I studied this very thing in population genetics classes, but that has been long enough that the methods of identifying the relationship of the populations will have changed. One problem might be related to how the plant reproduces. Apomixis can result in large populations of genetically identical plants, even if they came from different sources.

In any case, I'd try using "population genetics of (name of species)" and see what you get.
-Lon Rombough
Grapes, writing, consulting, my book, The Grape Grower, at http://www.bunchgrapes.com Winner of the Garden Writers Association "Best Talent in Writing" award for 2003.
On Jan 25, 2005, at 7:32 PM, Sally Roth wrote:

Hoping someone here perhaps has a contact they can direct me to.

One of my current obsessions is tracing the dissemination of a particular species of plant in the U.S. I have managed to uncover anecdotal evidence, but I'd love to be able to definitively prove it through genetics.

I have a hunch that the populations I'm interested in all stem from one source; in other words, I suspect they may all be progeny, many generations removed, of a plant that grew in one person's garden roughly 150 years ago. This is a plant that reproduces by seed.

I'd like to know two things: Are these current plants, from various locations, part of the same tribe, so to speak? And are these current plants related to the surviving plants in what I believe is the original location? Odd as it sounds, I think I have several populations that would have remained unadulterated by the genes of unrelated populations of the same species.

Does anyone know if there is any way to genetically test plants to determine this? I also wonder if a layperson could hire a genetic specialist to check this out, from plant material I'd supply.

If you could point me to a researcher in this field, maybe one who enjoys a detective quest as much as I do, I'd be grateful. Have had no luck with geneticists I came up with by googling.

Thanks for any leads, no matter how slim.

ACTIVITY A:
Please quote the passage of the email thread that begins with the words containing "In any case, I'd" and ends with "direct me to.".
ACTIVITY B:
Decide whether each statement agrees with the email thread. Answer yes or no, and support each answer with the deciding words quoted from the thread.
(i) Sally Roth describes the plant as one that reproduces by seed.
(ii) The reply states that apomixis tends to produce genetically diverse populations.
(iii) Sally Roth found useful geneticists by searching online.
ACTIVITY C:
According to the email thread, roughly how long ago does Sally Roth believe the original plant grew in one person's garden?

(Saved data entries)
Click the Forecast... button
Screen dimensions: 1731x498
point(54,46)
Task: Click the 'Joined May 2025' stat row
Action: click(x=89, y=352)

SOLUTION A:
In any case, I'd try using "population genetics of (name of species)" and see what you get.
-Lon Rombough
Grapes, writing, consulting, my book, The Grape Grower, at http://www.bunchgrapes.com Winner of the Garden Writers Association "Best Talent in Writing" award for 2003.
On Jan 25, 2005, at 7:32 PM, Sally Roth wrote:

Hoping someone here perhaps has a contact they can direct me to.

SOLUTION B:
(i) Yes: "This is a plant that reproduces by seed."
(ii) No: "Apomixis can result in large populations of genetically identical plants, even if they came from different sources."
(iii) No: "Have had no luck with geneticists I came up with by googling."

SOLUTION C:
Roughly 150 years ago.